I have a feeling you’re in the same boat, but Terry did anything work for you in this? Were you ever surprised or intrigued by the so-called “reversals” such as when Cameron supposedly killed his female collaborator or realized that Eliza was actually dead? And did you believe for even an instant that the ending, set in the White House, was real?
TERRY
It pains me when we give one of these episodes a bad review, Joe. If there’s a series I want to see excel, it’s a monthly horror show that gives chances to writers and directors. I hate that we keep seeing bad results, though, and honestly “The Current Occupant” might be the worst I’ve seen.
Like a lot of the Into the Dark episodes, I was actually engaged in the first act. The progression was quick and snappy, as Henry goes from an amnesiac patient to seeing shadowy conspiracies in the dank hospital to one of the patients screaming, “It’s you! It’s you!” while a night nurse whispers further paranoia into his ear. It moves very quickly to him discovering his redacted hospital file that indicates he was the victim of an assassination attempt.
Then the narrative stalls. It just hits the wall, Joe.

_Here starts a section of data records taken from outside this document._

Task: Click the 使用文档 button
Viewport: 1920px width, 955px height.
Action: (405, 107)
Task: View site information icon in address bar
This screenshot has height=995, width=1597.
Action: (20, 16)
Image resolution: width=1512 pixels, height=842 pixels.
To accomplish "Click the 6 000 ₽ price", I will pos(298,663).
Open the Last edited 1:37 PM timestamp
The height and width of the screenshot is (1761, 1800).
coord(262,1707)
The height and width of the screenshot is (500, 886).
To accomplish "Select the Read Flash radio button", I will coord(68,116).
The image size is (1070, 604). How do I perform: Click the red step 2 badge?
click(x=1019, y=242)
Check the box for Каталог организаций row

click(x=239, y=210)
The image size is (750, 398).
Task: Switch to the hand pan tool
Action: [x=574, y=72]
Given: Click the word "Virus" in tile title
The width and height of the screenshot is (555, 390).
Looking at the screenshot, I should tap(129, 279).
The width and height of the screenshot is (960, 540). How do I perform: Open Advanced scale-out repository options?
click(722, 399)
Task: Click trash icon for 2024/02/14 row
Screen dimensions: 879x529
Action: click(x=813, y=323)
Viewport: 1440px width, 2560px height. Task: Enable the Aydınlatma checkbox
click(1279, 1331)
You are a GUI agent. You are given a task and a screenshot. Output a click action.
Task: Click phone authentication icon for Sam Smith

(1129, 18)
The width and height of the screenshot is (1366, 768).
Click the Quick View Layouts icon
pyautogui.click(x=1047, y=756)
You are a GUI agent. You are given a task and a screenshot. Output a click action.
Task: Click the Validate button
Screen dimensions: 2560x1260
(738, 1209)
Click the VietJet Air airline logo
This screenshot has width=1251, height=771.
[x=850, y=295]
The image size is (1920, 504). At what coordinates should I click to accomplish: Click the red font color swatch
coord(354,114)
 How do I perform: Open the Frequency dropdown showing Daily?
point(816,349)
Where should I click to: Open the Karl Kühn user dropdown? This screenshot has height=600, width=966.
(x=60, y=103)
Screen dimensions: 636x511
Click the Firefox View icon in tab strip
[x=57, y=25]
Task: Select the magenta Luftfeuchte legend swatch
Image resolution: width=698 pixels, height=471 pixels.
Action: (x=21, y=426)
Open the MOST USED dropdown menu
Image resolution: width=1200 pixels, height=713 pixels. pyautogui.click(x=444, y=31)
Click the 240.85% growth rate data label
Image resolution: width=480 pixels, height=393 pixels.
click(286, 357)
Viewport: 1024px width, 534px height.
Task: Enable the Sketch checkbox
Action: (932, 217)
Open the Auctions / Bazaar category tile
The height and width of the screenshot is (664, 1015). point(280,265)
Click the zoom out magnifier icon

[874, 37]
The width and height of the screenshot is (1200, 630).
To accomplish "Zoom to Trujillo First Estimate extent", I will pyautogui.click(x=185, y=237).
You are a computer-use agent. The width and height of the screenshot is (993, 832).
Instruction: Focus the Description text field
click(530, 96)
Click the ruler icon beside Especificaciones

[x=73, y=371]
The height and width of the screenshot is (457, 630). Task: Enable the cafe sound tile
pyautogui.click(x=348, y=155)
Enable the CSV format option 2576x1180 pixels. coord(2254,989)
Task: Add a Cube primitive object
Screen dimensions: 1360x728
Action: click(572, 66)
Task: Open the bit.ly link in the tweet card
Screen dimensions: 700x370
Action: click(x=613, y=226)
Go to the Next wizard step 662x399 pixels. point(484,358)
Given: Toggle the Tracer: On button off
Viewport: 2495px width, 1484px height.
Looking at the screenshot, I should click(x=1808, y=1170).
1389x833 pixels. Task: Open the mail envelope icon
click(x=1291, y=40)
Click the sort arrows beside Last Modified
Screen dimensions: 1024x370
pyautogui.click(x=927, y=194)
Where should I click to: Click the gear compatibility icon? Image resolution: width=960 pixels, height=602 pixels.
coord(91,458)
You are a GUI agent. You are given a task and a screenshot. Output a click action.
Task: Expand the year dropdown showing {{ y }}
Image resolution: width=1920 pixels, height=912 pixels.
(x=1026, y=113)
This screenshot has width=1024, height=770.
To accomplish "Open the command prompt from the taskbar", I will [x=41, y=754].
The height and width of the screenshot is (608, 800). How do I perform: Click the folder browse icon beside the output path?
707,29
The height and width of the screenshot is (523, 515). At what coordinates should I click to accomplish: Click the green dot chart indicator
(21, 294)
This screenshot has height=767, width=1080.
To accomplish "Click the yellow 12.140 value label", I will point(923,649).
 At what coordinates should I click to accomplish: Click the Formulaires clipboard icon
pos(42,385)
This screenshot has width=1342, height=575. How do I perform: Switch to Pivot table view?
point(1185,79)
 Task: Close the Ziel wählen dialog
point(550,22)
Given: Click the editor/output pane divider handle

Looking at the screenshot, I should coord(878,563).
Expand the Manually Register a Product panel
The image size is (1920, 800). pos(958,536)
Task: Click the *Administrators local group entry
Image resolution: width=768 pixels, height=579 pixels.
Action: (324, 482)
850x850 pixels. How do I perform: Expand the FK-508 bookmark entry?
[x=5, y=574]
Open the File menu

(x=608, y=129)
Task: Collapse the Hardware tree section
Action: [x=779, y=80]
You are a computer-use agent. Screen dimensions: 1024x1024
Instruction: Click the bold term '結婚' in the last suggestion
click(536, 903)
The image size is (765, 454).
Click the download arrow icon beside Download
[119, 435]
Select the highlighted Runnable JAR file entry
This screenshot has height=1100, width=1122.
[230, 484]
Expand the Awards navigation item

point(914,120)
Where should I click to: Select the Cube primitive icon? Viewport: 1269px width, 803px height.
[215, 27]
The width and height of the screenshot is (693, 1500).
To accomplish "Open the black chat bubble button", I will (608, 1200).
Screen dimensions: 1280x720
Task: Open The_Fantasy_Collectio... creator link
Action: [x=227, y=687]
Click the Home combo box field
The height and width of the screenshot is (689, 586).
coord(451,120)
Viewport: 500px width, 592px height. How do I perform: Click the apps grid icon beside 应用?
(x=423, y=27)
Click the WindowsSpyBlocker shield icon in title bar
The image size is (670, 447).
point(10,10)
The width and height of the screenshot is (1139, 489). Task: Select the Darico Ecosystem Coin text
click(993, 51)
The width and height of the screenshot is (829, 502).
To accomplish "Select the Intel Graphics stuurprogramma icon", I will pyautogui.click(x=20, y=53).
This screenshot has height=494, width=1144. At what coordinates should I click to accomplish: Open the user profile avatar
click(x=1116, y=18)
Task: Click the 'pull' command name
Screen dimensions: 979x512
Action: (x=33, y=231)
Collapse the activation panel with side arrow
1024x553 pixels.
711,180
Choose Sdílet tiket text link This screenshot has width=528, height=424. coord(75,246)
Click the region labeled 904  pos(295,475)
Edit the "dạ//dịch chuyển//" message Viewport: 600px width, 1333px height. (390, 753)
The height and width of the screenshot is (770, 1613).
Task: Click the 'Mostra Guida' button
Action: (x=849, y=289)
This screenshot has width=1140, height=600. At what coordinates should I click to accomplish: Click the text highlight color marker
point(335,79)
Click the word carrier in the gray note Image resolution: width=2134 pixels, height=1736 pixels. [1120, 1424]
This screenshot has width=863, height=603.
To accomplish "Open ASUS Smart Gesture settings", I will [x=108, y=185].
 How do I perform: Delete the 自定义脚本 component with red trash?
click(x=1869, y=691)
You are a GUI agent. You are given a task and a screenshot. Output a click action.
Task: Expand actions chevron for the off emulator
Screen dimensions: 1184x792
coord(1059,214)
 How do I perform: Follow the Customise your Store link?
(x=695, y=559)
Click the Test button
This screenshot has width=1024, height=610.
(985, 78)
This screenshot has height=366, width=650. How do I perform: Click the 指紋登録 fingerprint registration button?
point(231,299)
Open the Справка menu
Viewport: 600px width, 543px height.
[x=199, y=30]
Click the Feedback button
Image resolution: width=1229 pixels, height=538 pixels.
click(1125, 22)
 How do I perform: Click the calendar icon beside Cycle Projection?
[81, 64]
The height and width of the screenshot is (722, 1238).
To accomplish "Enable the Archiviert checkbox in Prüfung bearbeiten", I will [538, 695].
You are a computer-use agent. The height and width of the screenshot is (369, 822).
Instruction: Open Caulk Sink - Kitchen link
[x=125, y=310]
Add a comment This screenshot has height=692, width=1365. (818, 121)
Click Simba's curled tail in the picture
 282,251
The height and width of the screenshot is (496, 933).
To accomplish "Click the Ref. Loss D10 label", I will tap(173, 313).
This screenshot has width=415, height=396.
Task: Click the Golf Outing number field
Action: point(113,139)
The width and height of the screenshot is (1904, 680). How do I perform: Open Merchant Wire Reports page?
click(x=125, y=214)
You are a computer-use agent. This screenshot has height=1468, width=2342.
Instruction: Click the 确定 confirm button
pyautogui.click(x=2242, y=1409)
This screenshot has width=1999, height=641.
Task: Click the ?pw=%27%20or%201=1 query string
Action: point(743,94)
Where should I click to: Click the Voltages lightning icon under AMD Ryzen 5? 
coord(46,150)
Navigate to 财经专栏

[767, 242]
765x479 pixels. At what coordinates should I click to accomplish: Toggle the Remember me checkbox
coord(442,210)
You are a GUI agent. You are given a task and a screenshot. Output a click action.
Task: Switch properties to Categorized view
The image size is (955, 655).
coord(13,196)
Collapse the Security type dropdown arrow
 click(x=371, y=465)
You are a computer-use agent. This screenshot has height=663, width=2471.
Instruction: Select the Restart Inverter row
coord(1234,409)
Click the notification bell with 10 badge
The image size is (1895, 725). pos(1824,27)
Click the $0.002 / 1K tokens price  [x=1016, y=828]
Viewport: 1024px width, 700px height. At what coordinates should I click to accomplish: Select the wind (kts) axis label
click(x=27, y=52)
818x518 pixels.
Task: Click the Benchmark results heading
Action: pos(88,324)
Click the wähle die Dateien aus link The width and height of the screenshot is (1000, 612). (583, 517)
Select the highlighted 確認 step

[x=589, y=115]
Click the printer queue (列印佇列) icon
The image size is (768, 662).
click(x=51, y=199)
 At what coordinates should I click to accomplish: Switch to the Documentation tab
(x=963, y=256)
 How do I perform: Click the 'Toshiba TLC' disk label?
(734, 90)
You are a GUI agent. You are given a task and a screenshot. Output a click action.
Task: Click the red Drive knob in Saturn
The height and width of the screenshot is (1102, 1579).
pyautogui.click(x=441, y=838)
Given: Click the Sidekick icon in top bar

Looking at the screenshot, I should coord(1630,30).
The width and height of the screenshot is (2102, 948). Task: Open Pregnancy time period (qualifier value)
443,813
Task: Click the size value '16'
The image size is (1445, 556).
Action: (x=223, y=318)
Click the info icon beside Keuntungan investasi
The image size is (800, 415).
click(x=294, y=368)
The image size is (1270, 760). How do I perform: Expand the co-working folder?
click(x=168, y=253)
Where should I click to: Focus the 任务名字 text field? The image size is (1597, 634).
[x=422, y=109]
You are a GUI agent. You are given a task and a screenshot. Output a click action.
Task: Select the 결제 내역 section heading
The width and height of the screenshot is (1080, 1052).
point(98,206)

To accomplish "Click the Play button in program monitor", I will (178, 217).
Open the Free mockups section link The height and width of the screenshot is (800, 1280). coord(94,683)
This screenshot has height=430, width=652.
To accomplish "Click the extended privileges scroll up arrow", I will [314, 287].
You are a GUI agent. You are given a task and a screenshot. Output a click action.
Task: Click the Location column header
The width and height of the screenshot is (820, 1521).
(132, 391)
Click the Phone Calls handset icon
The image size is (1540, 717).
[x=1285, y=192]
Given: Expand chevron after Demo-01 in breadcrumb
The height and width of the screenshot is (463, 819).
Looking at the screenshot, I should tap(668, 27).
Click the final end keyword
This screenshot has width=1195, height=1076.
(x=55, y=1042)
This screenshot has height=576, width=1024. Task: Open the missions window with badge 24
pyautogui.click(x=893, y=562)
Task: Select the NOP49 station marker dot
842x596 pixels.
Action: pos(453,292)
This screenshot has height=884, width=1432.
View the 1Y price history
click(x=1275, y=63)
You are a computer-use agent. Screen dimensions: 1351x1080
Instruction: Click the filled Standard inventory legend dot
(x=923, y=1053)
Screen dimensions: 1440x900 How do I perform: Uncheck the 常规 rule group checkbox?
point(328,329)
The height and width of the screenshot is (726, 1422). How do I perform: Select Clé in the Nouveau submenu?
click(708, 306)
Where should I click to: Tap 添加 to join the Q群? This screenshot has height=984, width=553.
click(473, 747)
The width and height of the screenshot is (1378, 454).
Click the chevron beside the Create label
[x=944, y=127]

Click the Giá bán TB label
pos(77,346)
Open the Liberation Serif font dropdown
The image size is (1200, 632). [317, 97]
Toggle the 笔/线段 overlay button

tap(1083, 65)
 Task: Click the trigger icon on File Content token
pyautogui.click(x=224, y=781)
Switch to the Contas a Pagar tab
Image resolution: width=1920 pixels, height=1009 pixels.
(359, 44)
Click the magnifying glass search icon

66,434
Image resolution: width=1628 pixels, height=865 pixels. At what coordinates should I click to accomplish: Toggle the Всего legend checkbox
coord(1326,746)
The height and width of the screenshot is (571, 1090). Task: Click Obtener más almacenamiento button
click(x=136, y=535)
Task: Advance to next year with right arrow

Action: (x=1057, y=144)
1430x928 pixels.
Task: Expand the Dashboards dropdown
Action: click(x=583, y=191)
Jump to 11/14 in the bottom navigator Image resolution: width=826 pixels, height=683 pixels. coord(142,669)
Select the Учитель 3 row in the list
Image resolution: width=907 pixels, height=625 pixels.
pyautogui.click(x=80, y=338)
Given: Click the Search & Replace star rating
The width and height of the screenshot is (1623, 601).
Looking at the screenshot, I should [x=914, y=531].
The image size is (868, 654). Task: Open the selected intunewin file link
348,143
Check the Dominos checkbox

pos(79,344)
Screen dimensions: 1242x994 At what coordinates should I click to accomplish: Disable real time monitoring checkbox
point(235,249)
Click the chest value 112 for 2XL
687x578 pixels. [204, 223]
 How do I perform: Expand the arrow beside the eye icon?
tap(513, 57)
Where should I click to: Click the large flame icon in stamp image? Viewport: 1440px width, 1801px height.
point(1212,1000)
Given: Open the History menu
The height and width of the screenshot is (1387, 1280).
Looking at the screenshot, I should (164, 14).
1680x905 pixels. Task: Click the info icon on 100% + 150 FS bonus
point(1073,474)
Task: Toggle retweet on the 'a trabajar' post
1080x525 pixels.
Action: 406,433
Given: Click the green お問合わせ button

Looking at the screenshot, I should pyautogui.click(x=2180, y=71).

If there were a drinking game associated with our Into the Dark reviews, this is where the “chug!” would come into effect because, as we’ve mentioned before, this feels like a slight story stretched to 90 minutes. In “The Current Occupant” it feels particularly egregious because the first act would have made a fascinating short film. But when Cameron is “released” and sent to the psychiatric ward, the film lost me. Telling a story in a mental institution is a tricky balancing act: tell a story about mental illness without being exploitative. But I don’t think any concern or care was put into this story, as we’re given nothing but stereotypes of mental illness. A big man cradling a bear. Another believing himself to be some intergalactic emperor. It’s pretty tasteless.
The idea of a man believing himself to be president so much that he makes up a new reality where he actually is one, beset on all sides by shadowy organizations, has some resonant thematic potential, particularly now. We’re kind of living in that insanity right now…except it’s reality. I’m also drawn to the paranoid, sometimes political, thrillers of the 70s where the lines between paranoia and reality is blurred. I could tell that the Ramsay brothers were trying to replicate that, but the script really failed here.
None of the “big reveals” surprised me, Joe. I knew pretty quickly that Eliza was a figment of his imagination. Well, I guess what surprised me is that I fully expected this to be a “man in a coma” nightmare scenario as he’s working through something in order to wake up. I don’t know if that cliche would have helped the story, but it would have potentially given it more thematic intent. As it is, “The Current Occupant” was a dud. 1/5 stars for me.